The link between organ dysfunction signs and risk for in-hospital mortality for sepsis patients has been quantified by Drexel University scientists using data science method. The findings of the study have been published in Critical Care.
Sepsis, a life-threatening condition caused by the body's response to an infection, is one of the most frequent causes of death in the hospital and one of the most expensive conditions to treat. Early recognition can save lives, but patients require close, consistent monitoring, and providers can easily miss the insidious, gradual signs of the disease. Complicating matters, the definition of sepsis is in dispute amongst experts. This can lead to muddied treatment guidelines and a lack of care for patients whose symptoms do not fit the standard checklist for a sepsis diagnosis, but who, in fact, may be at high risk for death.
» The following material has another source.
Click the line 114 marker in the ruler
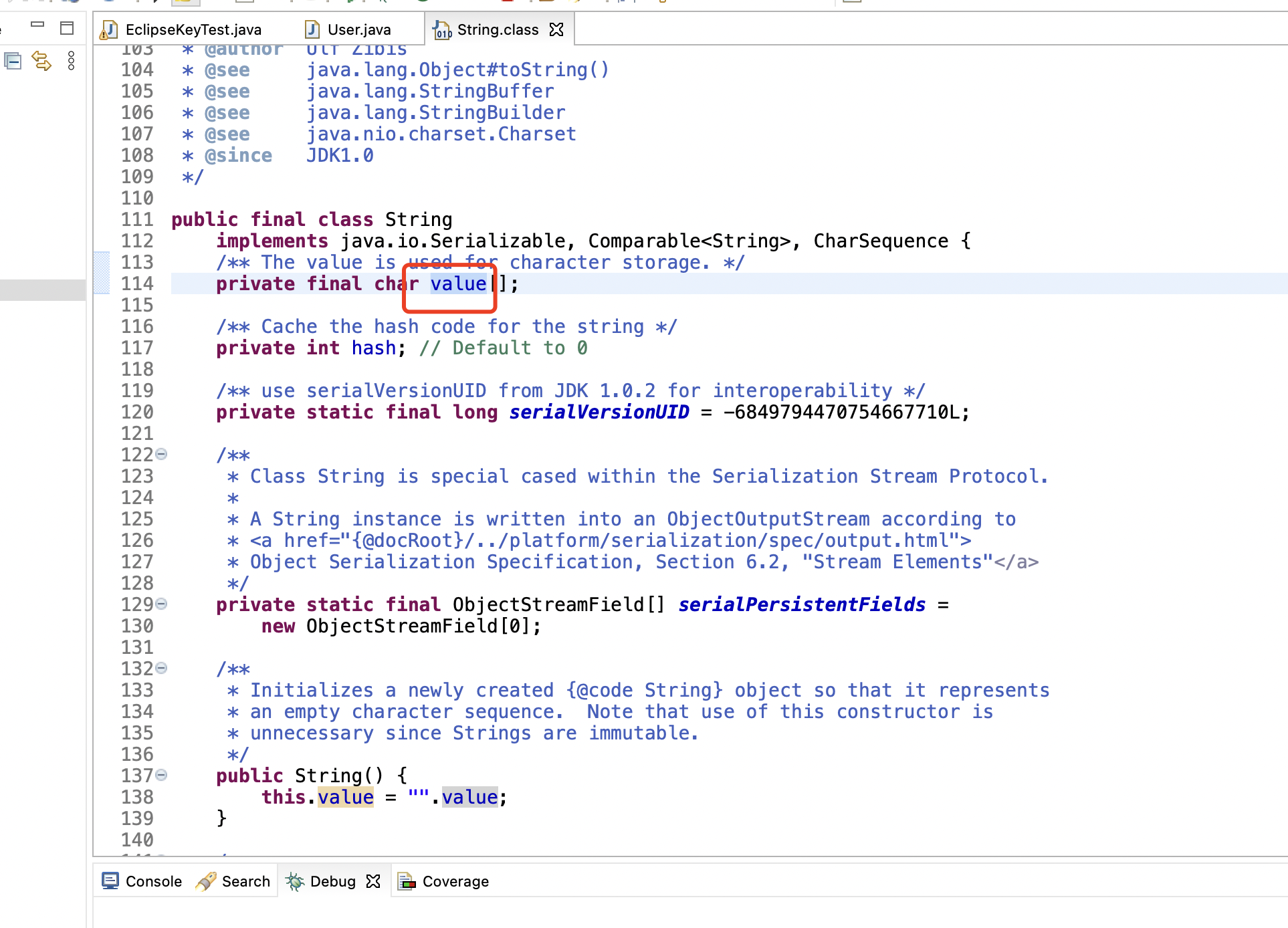This screenshot has width=1288, height=928. pos(102,283)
The data offers an advanced analytical model for detecting early warning signs of sepsis and for differentiating between different organ dysfunctions' contribution to in-hospital morality. "We now have large-scale evidence that many of these organ system failures that are typically underappreciated - particularly the renal and respiratory systems - actually have the highest association with death," said study co-principal investigator Ryan Arnold, MD, an emergency medicine doctor and faculty member at Drexel College of Medicine. "That means that symptoms related to these systems need to be raising a red flag for doctors. We're saying, 'Hey, this is the type of patient you need to be paying more attention to.'"
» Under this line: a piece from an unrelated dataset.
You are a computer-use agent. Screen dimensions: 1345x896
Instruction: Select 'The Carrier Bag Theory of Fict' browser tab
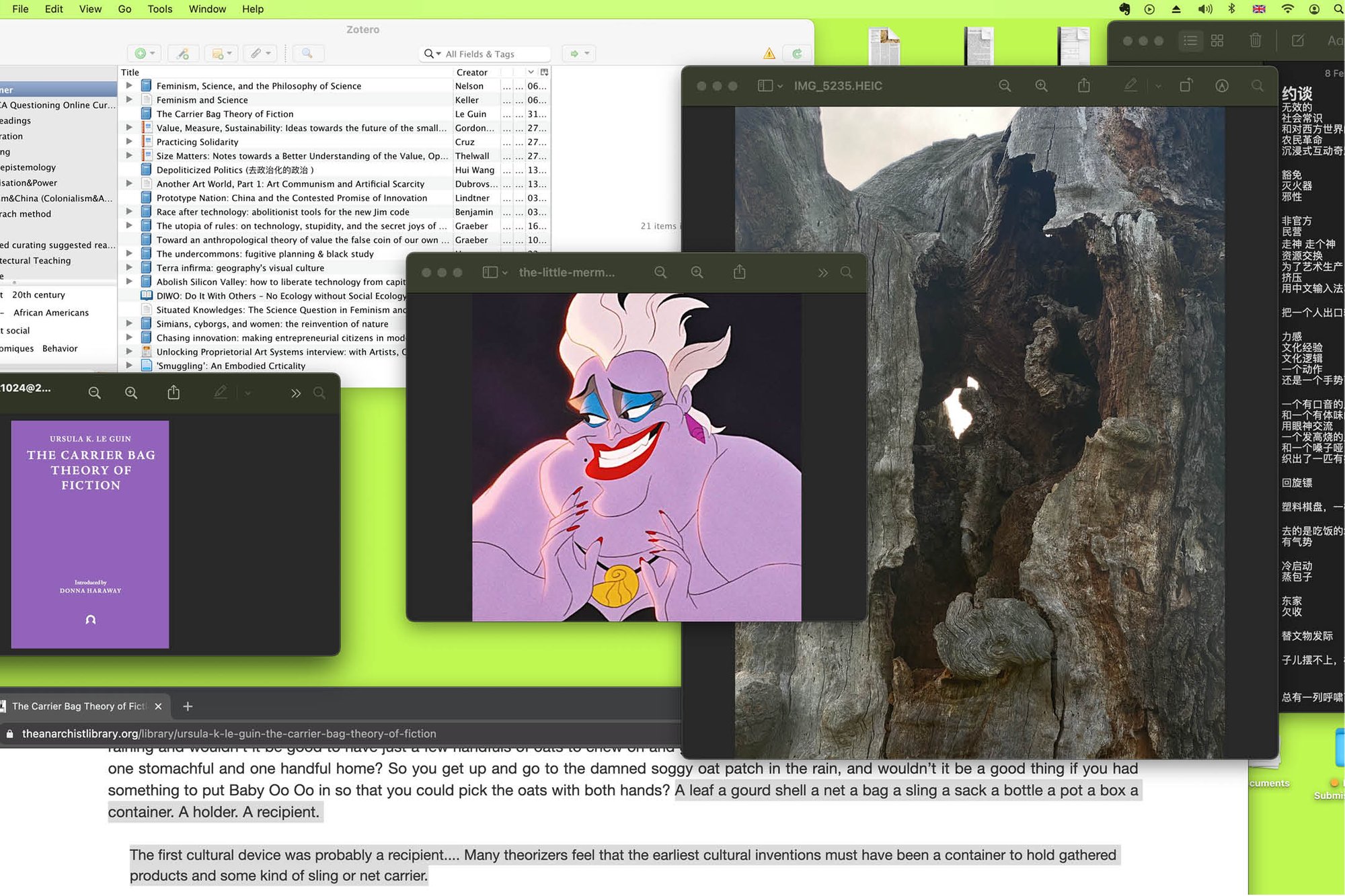point(78,706)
"That likely speaks more to the health care providers' response to the symptom, than the low blood pressure itself actually being a protective factor," Arnold added. "With sepsis, patients generally don't fall off of a cliff. Instead, it's a day by day, gradual deterioration. Maybe someone has a small increase in creatinine today, and tomorrow it's a little worse. Those subtle changes that don't get detected, we found, lead to death."
To quantify the association between organ dysfunctions and health outcomes, the research team used retrospective Electronic Health Record data for adult patients hospitalized within Delaware's Christiana Care Health System from July 2013 to April 2016. They analyzed the relationship between in-hospital mortality and symptoms with seven organ systems: cardiovascular, metabolic, hematopoietic, nervous, gastrointestinal, renal and respiratory.
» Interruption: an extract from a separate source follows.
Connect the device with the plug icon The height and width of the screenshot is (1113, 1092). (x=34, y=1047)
Of the 210,289 visits during the study period, 62,057 patients (30 percent) were treated for an infection, and 48,680 (78 percent) experienced organ dysfunction. Of the patients treated for an infection, 1,955 (3 percent) died during this period. Patients with worsening kidney function (increase in creatinine levels by 50 percent from baseline) had the highest mortality rate (17 percent), followed by mechanical ventilation requirement (13 percent). Patients with hypotension had the lowest incidents of death. The researchers also found that treating patients for an infection within 24 hours of being admitted to the hospital significantly lowered their risk of dying.
The study paves the way for the creation of a clinical decision support system that can give providers real-time alerts about patients that might be high-risk for dying from sepsis, according to study co-principal investigator Muge Capan, PhD, an associate clinical professor at Drexel's LeBow College of Business.
"The integration of analytics and clinical, translational research provides insight into developing smart and connected systems that support data-driven and personalized management of sepsis," Capan said.
The research team is now building a model that assigns different "weighted risk" to individual organ system dysfunctions that are observed simultaneously, allowing clinicians to plug in combinations of symptoms and create an individualized picture for each sepsis patient. For instance, a patient with dysfunction of both kidney and respiratory systems, would require more close monitoring than a patient suffering from kidney dysfunction and low blood pressure.
"Now, when a new patient walks into the hospital, we can use our math and analytic skills to match that patient's fingerprint and really see: 'What is that person's individualized risk of in-hospital death?' and 'What is that person's individual risk of developing septic shock?' That is very useful, and very exciting," Capan said.